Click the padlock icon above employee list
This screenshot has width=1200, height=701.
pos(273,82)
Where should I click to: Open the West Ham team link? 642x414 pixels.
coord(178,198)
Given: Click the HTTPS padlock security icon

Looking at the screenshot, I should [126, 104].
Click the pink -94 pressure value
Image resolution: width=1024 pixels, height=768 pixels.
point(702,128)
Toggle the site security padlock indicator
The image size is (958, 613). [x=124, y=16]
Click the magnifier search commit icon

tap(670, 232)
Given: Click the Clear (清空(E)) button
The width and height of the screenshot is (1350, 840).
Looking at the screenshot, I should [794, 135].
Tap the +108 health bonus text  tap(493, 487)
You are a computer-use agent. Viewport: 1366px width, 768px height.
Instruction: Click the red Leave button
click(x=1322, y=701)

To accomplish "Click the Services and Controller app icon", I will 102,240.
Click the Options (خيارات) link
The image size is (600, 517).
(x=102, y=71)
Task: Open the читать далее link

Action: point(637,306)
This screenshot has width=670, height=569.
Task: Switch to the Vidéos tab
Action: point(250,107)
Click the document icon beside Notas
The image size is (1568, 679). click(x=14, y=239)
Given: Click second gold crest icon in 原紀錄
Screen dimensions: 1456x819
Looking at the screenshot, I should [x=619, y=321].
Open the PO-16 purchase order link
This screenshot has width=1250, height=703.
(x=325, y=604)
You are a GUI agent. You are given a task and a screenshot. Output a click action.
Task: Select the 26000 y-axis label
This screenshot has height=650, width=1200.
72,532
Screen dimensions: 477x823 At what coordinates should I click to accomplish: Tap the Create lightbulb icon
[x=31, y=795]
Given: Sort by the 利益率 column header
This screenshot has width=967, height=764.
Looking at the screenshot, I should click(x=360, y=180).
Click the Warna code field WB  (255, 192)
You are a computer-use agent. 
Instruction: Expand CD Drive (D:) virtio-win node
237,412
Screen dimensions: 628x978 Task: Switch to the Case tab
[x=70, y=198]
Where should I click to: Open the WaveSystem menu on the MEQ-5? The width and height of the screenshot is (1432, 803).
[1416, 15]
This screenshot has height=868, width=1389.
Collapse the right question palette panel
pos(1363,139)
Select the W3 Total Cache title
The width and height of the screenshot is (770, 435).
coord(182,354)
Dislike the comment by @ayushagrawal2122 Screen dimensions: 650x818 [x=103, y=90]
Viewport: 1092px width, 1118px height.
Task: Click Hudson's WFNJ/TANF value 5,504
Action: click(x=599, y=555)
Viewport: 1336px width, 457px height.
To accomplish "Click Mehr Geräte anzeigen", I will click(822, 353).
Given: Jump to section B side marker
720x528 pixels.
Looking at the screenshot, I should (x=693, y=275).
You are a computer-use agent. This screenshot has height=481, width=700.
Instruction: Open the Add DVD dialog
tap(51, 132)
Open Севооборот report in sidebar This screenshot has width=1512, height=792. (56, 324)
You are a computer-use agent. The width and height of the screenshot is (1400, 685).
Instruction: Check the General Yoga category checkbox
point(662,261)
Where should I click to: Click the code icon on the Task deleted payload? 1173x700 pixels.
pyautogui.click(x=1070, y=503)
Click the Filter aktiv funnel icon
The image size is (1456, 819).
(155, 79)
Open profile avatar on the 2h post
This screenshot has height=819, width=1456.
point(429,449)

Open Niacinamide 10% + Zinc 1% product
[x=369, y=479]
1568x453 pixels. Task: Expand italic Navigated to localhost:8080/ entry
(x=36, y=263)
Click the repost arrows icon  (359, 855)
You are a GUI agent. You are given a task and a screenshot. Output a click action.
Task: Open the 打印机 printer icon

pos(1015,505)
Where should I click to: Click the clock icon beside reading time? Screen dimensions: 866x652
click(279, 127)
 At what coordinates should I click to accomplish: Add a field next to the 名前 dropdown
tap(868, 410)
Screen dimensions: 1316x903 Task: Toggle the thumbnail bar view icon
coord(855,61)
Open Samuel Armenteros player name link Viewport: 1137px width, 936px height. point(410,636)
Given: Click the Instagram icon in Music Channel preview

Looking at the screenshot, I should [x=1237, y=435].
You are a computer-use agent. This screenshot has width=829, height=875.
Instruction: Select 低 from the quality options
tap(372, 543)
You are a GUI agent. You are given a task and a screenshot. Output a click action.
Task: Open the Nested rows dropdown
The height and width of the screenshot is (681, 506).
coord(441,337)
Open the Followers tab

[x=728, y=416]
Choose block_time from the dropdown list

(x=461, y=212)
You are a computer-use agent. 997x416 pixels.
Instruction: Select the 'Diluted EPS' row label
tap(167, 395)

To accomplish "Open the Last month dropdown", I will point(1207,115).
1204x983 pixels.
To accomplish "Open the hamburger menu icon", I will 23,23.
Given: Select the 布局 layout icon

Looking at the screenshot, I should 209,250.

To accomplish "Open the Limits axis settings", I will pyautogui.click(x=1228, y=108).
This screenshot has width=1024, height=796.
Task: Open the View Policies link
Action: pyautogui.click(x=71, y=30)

++++++++++

» **Required action**: All of the records shown above should be reproduced exactly.

» **Written solution**:
Click the padlock icon above employee list
This screenshot has width=1200, height=701.
pos(273,82)
Where should I click to: Open the West Ham team link? 642x414 pixels.
coord(178,198)
Given: Click the HTTPS padlock security icon

Looking at the screenshot, I should [126, 104].
Click the pink -94 pressure value
Image resolution: width=1024 pixels, height=768 pixels.
point(702,128)
Toggle the site security padlock indicator
The image size is (958, 613). [x=124, y=16]
Click the magnifier search commit icon

tap(670, 232)
Given: Click the Clear (清空(E)) button
The width and height of the screenshot is (1350, 840).
Looking at the screenshot, I should [794, 135].
Tap the +108 health bonus text  tap(493, 487)
You are a computer-use agent. Viewport: 1366px width, 768px height.
Instruction: Click the red Leave button
click(x=1322, y=701)

To accomplish "Click the Services and Controller app icon", I will 102,240.
Click the Options (خيارات) link
The image size is (600, 517).
(x=102, y=71)
Task: Open the читать далее link

Action: point(637,306)
This screenshot has width=670, height=569.
Task: Switch to the Vidéos tab
Action: point(250,107)
Click the document icon beside Notas
The image size is (1568, 679). click(x=14, y=239)
Given: Click second gold crest icon in 原紀錄
Screen dimensions: 1456x819
Looking at the screenshot, I should [x=619, y=321].
Open the PO-16 purchase order link
This screenshot has width=1250, height=703.
(x=325, y=604)
You are a GUI agent. You are given a task and a screenshot. Output a click action.
Task: Select the 26000 y-axis label
This screenshot has height=650, width=1200.
72,532
Screen dimensions: 477x823 At what coordinates should I click to accomplish: Tap the Create lightbulb icon
[x=31, y=795]
Given: Sort by the 利益率 column header
This screenshot has width=967, height=764.
Looking at the screenshot, I should click(x=360, y=180).
Click the Warna code field WB  (255, 192)
You are a computer-use agent. 
Instruction: Expand CD Drive (D:) virtio-win node
237,412
Screen dimensions: 628x978 Task: Switch to the Case tab
[x=70, y=198]
Where should I click to: Open the WaveSystem menu on the MEQ-5? The width and height of the screenshot is (1432, 803).
[1416, 15]
This screenshot has height=868, width=1389.
Collapse the right question palette panel
pos(1363,139)
Select the W3 Total Cache title
The width and height of the screenshot is (770, 435).
coord(182,354)
Dislike the comment by @ayushagrawal2122 Screen dimensions: 650x818 [x=103, y=90]
Viewport: 1092px width, 1118px height.
Task: Click Hudson's WFNJ/TANF value 5,504
Action: click(x=599, y=555)
Viewport: 1336px width, 457px height.
To accomplish "Click Mehr Geräte anzeigen", I will click(822, 353).
Given: Jump to section B side marker
720x528 pixels.
Looking at the screenshot, I should (x=693, y=275).
You are a computer-use agent. This screenshot has height=481, width=700.
Instruction: Open the Add DVD dialog
tap(51, 132)
Open Севооборот report in sidebar This screenshot has width=1512, height=792. (56, 324)
You are a computer-use agent. The width and height of the screenshot is (1400, 685).
Instruction: Check the General Yoga category checkbox
point(662,261)
Where should I click to: Click the code icon on the Task deleted payload? 1173x700 pixels.
pyautogui.click(x=1070, y=503)
Click the Filter aktiv funnel icon
The image size is (1456, 819).
(155, 79)
Open profile avatar on the 2h post
This screenshot has height=819, width=1456.
point(429,449)

Open Niacinamide 10% + Zinc 1% product
[x=369, y=479]
1568x453 pixels. Task: Expand italic Navigated to localhost:8080/ entry
(x=36, y=263)
Click the repost arrows icon  (359, 855)
You are a GUI agent. You are given a task and a screenshot. Output a click action.
Task: Open the 打印机 printer icon

pos(1015,505)
Where should I click to: Click the clock icon beside reading time? Screen dimensions: 866x652
click(279, 127)
 At what coordinates should I click to accomplish: Add a field next to the 名前 dropdown
tap(868, 410)
Screen dimensions: 1316x903 Task: Toggle the thumbnail bar view icon
coord(855,61)
Open Samuel Armenteros player name link Viewport: 1137px width, 936px height. point(410,636)
Given: Click the Instagram icon in Music Channel preview

Looking at the screenshot, I should [x=1237, y=435].
You are a computer-use agent. This screenshot has width=829, height=875.
Instruction: Select 低 from the quality options
tap(372, 543)
You are a GUI agent. You are given a task and a screenshot. Output a click action.
Task: Open the Nested rows dropdown
The height and width of the screenshot is (681, 506).
coord(441,337)
Open the Followers tab

[x=728, y=416]
Choose block_time from the dropdown list

(x=461, y=212)
You are a computer-use agent. 997x416 pixels.
Instruction: Select the 'Diluted EPS' row label
tap(167, 395)

To accomplish "Open the Last month dropdown", I will point(1207,115).
1204x983 pixels.
To accomplish "Open the hamburger menu icon", I will 23,23.
Given: Select the 布局 layout icon

Looking at the screenshot, I should 209,250.

To accomplish "Open the Limits axis settings", I will pyautogui.click(x=1228, y=108).
This screenshot has width=1024, height=796.
Task: Open the View Policies link
Action: pyautogui.click(x=71, y=30)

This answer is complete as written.